И все равно Вика не понимает, что мне нет места в ее мире, частью которого она является. Даже если она этого не хочет, ей нужно это принять. Сложно получить такой статус и не нуждаться в деньгах, гораздо легче свалиться на дно. Но разве эта игра стоит свеч? За собой тащить ее, на низшую ступень было бы неправильно, а в круг обеспеченных людей мне никогда не вписаться, как минимум, потому что душа привыкла к простоте.
Вика опускает взгляд и уходит в себя. По ней видно, что она что-то обдумывает. С ее лица не сходит грусть. Неужели ее это так задело?
– Эй, Вик, – отвлекаю я девушку от неправильных мыслей. – Я ни в коем случае не думаю, что ты избалованная или фальшивая, или что-то в этом роде. Просто, – вздыхаю я, – наверное, я просто пытаюсь отговорить тебя от этой затеи.
– Может, ты это себя, а не меня уговариваешь? – Уверенно спрашивает она.
– Что? – Теряюсь я, прищуриваясь.
– Мне кажется, ты лишь приводишь дополнительный довод, чтобы придумать причину, почему это не может случиться, – Вика сильнее поворачивает корпус в мою сторону, а я все еще не догоняю. – Но она гораздо очевидней.
Теперь я точно не врубаюсь. Сильнее сдвигаю брови к переносице, взглядом требуя объяснить, к чему она клонит. О какой причине идет речь и о причине чего?
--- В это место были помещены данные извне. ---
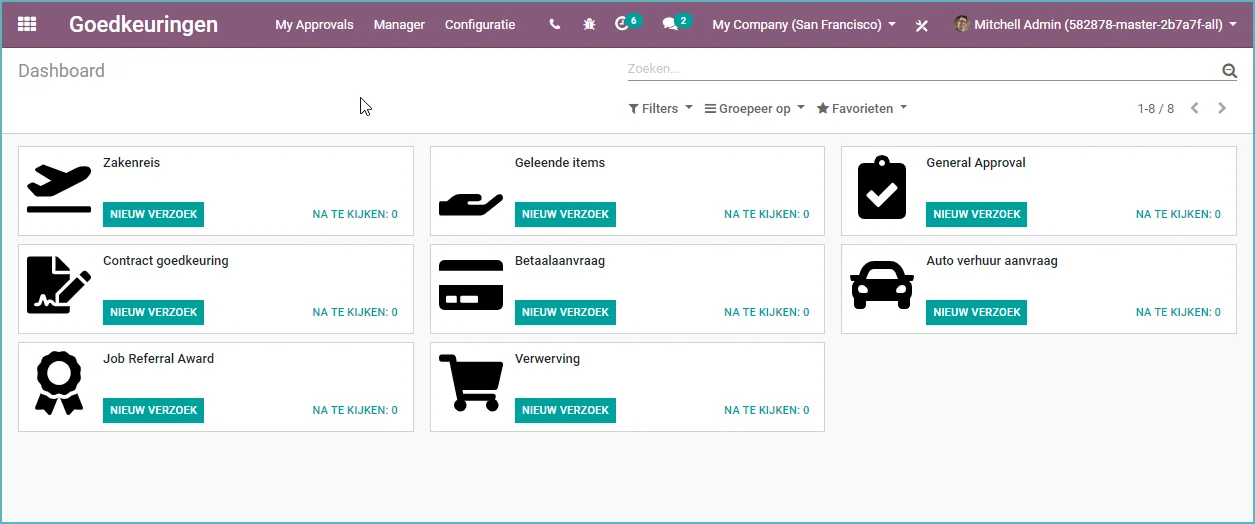Click the Auto verhuur car icon
Screen dimensions: 1255x524
[x=881, y=285]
– Я знаю, что тебя тормозит, – продолжает Вика, и грусть в ее глазах меняется, будто на азарт. – Я догадываюсь, с чем ты не хочешь столкнуться. Но ты не думаешь, что некоторые вещи лучше оставлять в прошлом, не позволяя им влиять на твое настоящее? Например, неудачные отношения.
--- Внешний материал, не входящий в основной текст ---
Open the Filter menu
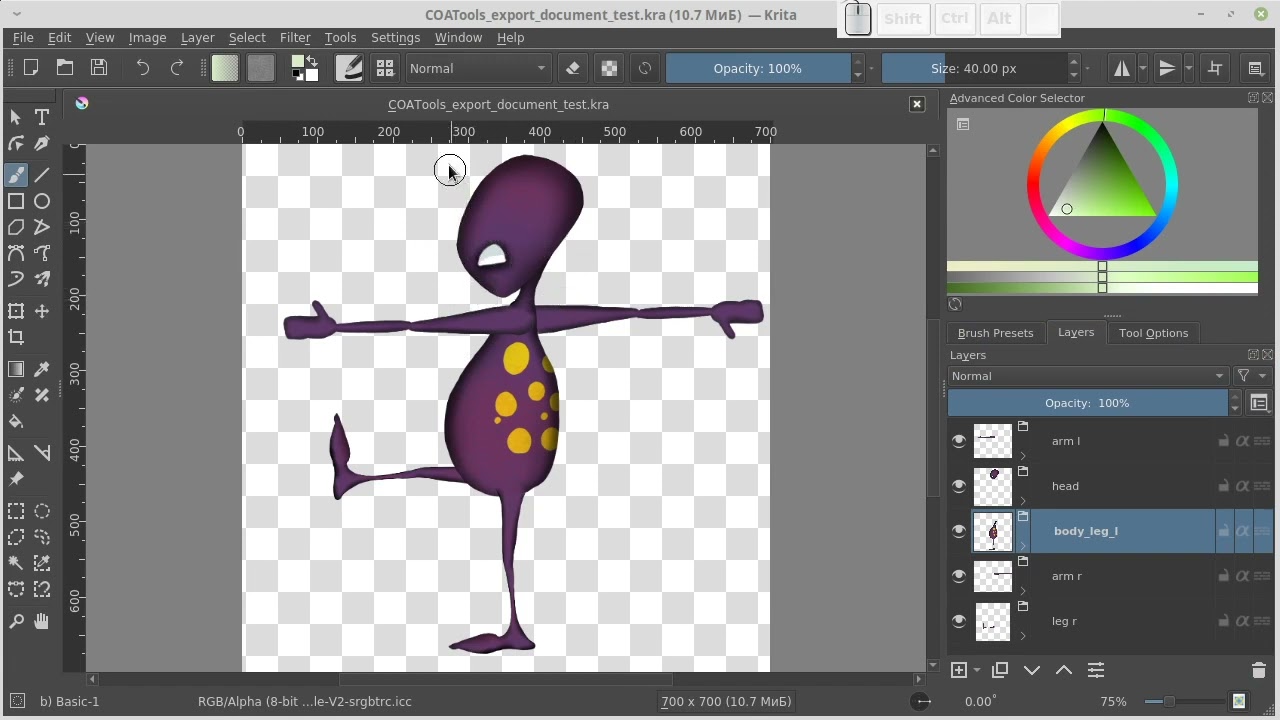Viewport: 1280px width, 720px height. [x=294, y=37]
Меня словно встряхивают эти слова. Они прошибают до мозга костей, парализуя все тело.
– Не понимаю, о чем ты говоришь, – я чувствую, что вру, но я должен понять, что в ее голове.
– Саш, – она кладет руку мне на колено, посылая импульс тока по ноге. Смотрю на Вику, которая внимательно всматривается в мое лицо. – Я знаю, чем закончились твои отношения, серьезные и долгие, с бывшей девушкой.
И тут в горле пересохло. Откуда? Нет, зачем ей вообще надо знать это, может, она мухлюет? Озноб пробегает по телу, и я непроизвольно сглатываю.
– И что с того? – Единственное, что я способен сейчас произнести.
– Ты говорил, что для тебя важна верность, но ее ты не увидел, и столкнулся с предательством, – это вызывает мою усмешку.
– Мне уже все равно на бывшую, на ее предательство, – начинаю я медленно злиться. – Я живу дальше.
– Нет, ты не живешь дальше, – с уверенностью говорит Вика, и мои брови резко поднимаются вверх. – Ты…
– Мне уже все равно, ясно? – решительно я обрываю Вику и спустя секунды непрерывного контакта наших глаз встаю, отходя к краю крыши.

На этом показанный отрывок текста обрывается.